WORK REQUEST: Set down each record exactly. Omit the pictures.

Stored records
::::

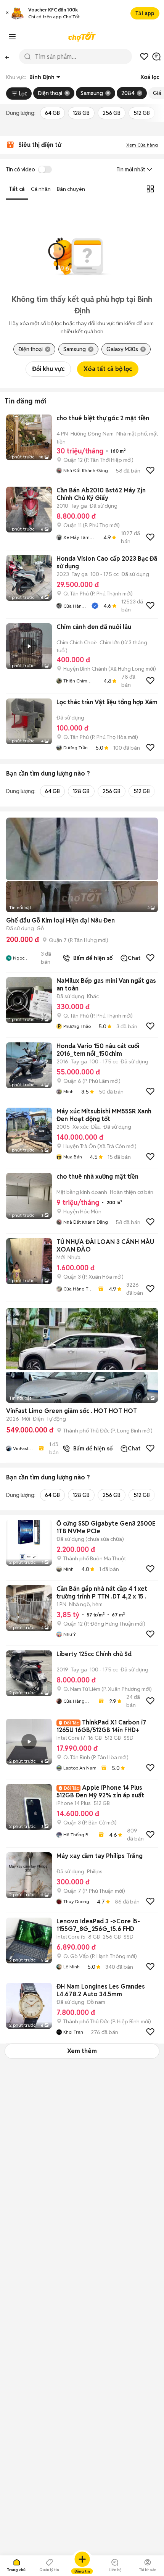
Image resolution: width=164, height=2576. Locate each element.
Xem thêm (82, 2051)
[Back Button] (7, 56)
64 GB (52, 113)
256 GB (112, 113)
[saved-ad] (144, 56)
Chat (134, 958)
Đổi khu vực (48, 369)
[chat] (156, 56)
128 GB (81, 113)
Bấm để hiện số (91, 958)
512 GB (141, 113)
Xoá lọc (149, 77)
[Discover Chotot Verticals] (12, 36)
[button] (7, 14)
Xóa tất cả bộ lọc (108, 369)
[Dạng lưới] (150, 189)
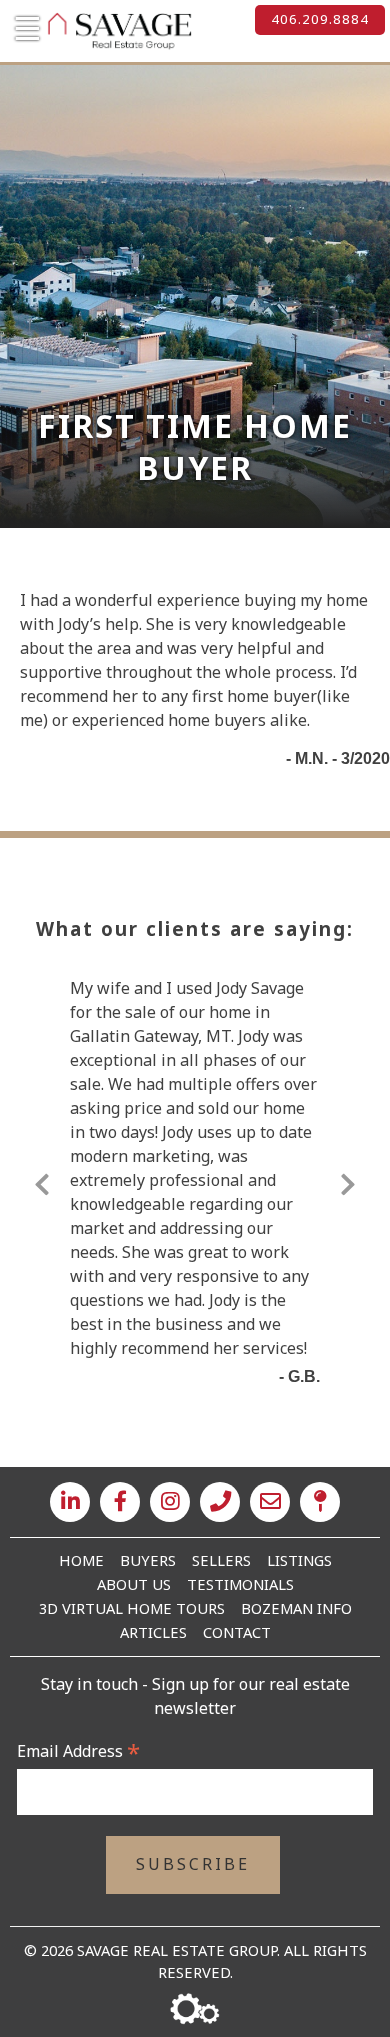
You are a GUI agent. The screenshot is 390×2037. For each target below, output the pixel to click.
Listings (299, 1560)
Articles (153, 1632)
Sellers (221, 1560)
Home (81, 1560)
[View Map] (320, 1502)
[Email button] (270, 1502)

::::

WRITTEN RESPONSE:
Image resolution: width=164, height=2576. Locate each element.
Xem thêm (82, 2051)
[Back Button] (7, 56)
64 GB (52, 113)
256 GB (112, 113)
[saved-ad] (144, 56)
Chat (134, 958)
Đổi khu vực (48, 369)
[chat] (156, 56)
128 GB (81, 113)
Bấm để hiện số (91, 958)
512 GB (141, 113)
Xoá lọc (149, 77)
[Discover Chotot Verticals] (12, 36)
[button] (7, 14)
Xóa tất cả bộ lọc (108, 369)
[Dạng lưới] (150, 189)
You are a GUI agent. The screenshot is 390×2037. For each target below, output the pixel to click.
Listings (299, 1560)
Articles (153, 1632)
Sellers (221, 1560)
Home (81, 1560)
[View Map] (320, 1502)
[Email button] (270, 1502)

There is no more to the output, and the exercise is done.